Y el poder interno que forjó las cadenas y construyó alrededor de sí mismo la prisión oscura y estrecha, puede romper cuando desea y quiere hacerlo, y el alma quiere hacerlo cuando ha descubierto la inutilidad de su prisión, cuando el largo sufrimiento la ha preparado para la recepción de la Luz y el Amor ilimitados.

Como la sombra sigue a la forma, y como el humo viene después del fuego, así el efecto sigue a la causa, y el sufrimiento y la dicha siguen a los pensamientos y a las acciones de los hombres. No hay ningún efecto en el mundo que nos rodea que no tenga su causa oculta o revelada, y esa causa está de acuerdo con la justicia absoluta. Los hombres recogen una cosecha de sufrimiento porque en el pasado cercano o lejano han sembrado las semillas del mal; también recogen una cosecha de dicha como resultado de su propia siembra de las semillas del bien. Que un hombre medite sobre esto, que se esfuerce por comprenderlo, y entonces empezará a sembrar sólo semillas del bien, y quemará la cizaña y la mala hierba que antes ha cultivado en el jardín de su corazón.

El mundo no comprende el Amor desinteresado, porque está absorto en la búsqueda de sus propios placeres, y encorsetado en los estrechos límites de los intereses perecederos, confundiendo, en su ignorancia, esos placeres e intereses con cosas reales y permanentes. Atrapado en las llamas de los deseos carnales, y ardiendo de angustia, no ve la belleza pura y pacífica de la Verdad. Al alimentarse de las cáscaras de error y autoengaño, está excluido de la mansión del Amor que todo lo ve.

■ ■ ■ ■ ■ ■ ■

● Tarea requerida:
Por favor, continúa el fragmento sobre el amor desinteresado y la ley de causa y efecto a partir de su última oración.

■ ■ ■ ■ ■ ■ ■

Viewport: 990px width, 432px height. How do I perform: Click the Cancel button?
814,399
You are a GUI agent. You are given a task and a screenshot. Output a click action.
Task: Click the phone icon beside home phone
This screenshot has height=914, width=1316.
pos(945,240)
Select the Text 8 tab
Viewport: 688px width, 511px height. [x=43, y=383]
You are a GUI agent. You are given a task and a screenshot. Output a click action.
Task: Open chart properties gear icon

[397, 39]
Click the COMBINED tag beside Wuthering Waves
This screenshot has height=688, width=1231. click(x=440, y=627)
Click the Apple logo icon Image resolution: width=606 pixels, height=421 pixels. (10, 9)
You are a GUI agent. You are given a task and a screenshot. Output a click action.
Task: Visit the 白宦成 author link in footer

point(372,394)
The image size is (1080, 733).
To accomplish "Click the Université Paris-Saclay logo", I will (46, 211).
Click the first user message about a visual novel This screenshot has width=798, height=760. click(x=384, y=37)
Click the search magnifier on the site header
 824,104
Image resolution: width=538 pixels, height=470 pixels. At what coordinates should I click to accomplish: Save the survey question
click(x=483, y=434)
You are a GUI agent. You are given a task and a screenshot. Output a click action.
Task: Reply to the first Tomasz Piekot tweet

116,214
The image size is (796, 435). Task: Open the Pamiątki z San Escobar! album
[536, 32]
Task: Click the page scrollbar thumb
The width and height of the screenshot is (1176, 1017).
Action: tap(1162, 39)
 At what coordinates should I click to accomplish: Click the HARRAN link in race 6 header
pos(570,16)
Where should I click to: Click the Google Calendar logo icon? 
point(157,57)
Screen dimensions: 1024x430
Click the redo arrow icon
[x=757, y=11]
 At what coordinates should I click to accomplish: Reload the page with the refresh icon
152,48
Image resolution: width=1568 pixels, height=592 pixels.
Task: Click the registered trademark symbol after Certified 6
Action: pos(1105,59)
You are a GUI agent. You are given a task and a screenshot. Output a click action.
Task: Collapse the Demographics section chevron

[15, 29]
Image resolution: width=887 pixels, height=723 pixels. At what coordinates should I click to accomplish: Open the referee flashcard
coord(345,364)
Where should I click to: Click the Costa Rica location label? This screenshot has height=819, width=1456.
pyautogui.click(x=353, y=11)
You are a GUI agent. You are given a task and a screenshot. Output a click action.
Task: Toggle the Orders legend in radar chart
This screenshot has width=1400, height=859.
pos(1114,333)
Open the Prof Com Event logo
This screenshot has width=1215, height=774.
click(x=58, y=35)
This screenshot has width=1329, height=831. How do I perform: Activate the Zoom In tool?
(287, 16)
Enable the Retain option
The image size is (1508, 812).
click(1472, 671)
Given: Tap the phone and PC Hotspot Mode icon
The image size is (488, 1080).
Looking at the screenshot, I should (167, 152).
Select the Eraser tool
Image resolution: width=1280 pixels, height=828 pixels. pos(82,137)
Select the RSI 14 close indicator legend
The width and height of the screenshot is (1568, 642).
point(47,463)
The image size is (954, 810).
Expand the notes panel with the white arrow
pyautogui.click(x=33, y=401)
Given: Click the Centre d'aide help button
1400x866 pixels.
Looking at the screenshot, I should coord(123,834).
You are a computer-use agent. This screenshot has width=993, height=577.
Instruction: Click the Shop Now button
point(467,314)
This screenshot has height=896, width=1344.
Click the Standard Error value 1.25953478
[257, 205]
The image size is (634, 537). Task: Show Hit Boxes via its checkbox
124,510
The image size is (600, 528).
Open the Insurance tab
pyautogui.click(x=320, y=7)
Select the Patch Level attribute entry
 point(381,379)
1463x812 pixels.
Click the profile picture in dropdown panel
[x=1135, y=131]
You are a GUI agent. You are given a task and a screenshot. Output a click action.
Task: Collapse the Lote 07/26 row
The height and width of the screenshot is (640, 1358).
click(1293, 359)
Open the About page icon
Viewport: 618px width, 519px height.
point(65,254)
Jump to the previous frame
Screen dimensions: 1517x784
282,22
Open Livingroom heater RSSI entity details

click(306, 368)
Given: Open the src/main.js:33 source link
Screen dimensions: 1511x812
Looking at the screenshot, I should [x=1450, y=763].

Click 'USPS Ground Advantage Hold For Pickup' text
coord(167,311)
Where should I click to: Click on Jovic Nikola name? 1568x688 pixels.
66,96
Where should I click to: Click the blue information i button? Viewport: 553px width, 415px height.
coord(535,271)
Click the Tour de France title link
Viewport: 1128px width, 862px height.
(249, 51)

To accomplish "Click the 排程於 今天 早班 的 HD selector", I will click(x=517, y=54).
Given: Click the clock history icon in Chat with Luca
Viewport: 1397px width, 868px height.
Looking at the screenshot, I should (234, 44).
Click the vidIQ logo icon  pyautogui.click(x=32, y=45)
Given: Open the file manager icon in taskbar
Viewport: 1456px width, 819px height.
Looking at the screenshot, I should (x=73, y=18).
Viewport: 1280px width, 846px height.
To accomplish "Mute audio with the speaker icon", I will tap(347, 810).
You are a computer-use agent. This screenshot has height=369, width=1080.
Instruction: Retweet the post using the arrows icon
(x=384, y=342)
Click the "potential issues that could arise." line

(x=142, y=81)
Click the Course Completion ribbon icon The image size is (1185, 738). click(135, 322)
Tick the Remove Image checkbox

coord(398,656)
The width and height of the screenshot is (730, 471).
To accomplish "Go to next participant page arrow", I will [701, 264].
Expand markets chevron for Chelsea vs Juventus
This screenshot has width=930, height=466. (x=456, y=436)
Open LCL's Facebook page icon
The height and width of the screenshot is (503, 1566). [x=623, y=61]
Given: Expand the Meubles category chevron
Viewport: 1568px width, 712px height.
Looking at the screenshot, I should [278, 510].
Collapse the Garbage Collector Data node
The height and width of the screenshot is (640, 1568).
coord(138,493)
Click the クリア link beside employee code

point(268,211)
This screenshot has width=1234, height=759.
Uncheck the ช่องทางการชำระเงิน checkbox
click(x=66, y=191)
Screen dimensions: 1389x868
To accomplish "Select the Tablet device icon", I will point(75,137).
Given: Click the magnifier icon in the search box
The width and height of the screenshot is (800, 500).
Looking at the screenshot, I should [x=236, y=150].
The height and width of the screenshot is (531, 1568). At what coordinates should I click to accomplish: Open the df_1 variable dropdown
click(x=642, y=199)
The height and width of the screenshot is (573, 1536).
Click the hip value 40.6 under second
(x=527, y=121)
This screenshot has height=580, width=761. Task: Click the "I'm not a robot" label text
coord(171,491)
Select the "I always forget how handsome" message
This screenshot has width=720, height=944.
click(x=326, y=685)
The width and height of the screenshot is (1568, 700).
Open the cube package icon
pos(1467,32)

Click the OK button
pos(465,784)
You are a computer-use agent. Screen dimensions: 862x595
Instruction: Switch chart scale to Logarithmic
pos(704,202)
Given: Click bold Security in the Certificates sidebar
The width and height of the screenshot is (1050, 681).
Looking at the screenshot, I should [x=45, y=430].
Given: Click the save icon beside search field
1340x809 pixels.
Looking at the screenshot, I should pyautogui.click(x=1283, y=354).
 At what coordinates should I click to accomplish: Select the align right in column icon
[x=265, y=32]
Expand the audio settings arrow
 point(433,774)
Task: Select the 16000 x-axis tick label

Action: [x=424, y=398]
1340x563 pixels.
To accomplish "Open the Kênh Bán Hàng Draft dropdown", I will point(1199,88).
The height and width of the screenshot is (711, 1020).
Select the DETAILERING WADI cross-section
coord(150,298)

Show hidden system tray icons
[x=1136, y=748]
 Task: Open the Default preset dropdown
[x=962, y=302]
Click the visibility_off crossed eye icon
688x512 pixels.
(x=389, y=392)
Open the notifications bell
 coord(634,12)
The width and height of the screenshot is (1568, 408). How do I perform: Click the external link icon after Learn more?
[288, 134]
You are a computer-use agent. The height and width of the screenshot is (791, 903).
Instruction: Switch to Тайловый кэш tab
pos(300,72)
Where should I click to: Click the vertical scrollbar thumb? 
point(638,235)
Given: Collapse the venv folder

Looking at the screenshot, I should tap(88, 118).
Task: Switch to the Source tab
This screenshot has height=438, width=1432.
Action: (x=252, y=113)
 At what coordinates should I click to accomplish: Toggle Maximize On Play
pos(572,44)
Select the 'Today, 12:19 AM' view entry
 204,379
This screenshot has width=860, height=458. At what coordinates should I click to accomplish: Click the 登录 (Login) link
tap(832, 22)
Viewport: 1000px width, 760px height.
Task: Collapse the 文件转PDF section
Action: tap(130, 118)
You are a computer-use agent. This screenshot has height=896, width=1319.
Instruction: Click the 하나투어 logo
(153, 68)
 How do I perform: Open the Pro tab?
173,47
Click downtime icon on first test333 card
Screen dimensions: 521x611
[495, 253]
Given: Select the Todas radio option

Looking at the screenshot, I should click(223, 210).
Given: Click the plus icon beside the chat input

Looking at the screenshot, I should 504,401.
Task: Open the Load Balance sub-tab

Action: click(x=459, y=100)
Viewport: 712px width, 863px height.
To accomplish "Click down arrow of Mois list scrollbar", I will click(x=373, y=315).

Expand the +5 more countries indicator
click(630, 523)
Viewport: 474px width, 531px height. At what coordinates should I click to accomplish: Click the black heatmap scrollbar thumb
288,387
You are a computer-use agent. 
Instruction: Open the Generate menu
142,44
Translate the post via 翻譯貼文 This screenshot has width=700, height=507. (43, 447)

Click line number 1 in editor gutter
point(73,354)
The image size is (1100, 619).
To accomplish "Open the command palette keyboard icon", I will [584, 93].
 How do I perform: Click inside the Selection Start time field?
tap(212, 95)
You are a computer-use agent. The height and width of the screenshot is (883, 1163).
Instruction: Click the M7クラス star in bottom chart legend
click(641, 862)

■ ■ ■ ■ ■ ■ ■

● Resultado del ejercicio:
Al no tener este Amor, al no comprenderlo, los hombres instituyen innumerables reformas que no implican ningún sacrificio interior, y cada uno imagina que su reforma va a enderezar el mundo para siempre, mientras él mismo continúa propagando el mal al comprometerlo en su propio corazón. Sólo puede llamarse reforma a la que tiende a reformar el corazón humano, pues todo el mal tiene su origen en él, y sólo cuando el mundo, dejando de lado el egoísmo y las luchas partidistas, haya aprendido la lección del Amor divino, realizará la Edad de Oro de la bienaventuranza universal.

Que los ricos dejen de despreciar a los pobres, y los pobres de condenar a los ricos; que los codiciosos aprendan a dar, y los lujuriosos a volverse puros; que los partidistas dejen de pelear, y los poco caritativos comiencen a perdonar; que los envidiosos se esfuercen por alegrarse con los demás, y los calumniadores se avergüencen de su conducta. Que los hombres y las mujeres sigan este camino, y, ¡he aquí! la Edad de Oro está cerca. El que purifica su propio corazón es el mayor benefactor del mundo.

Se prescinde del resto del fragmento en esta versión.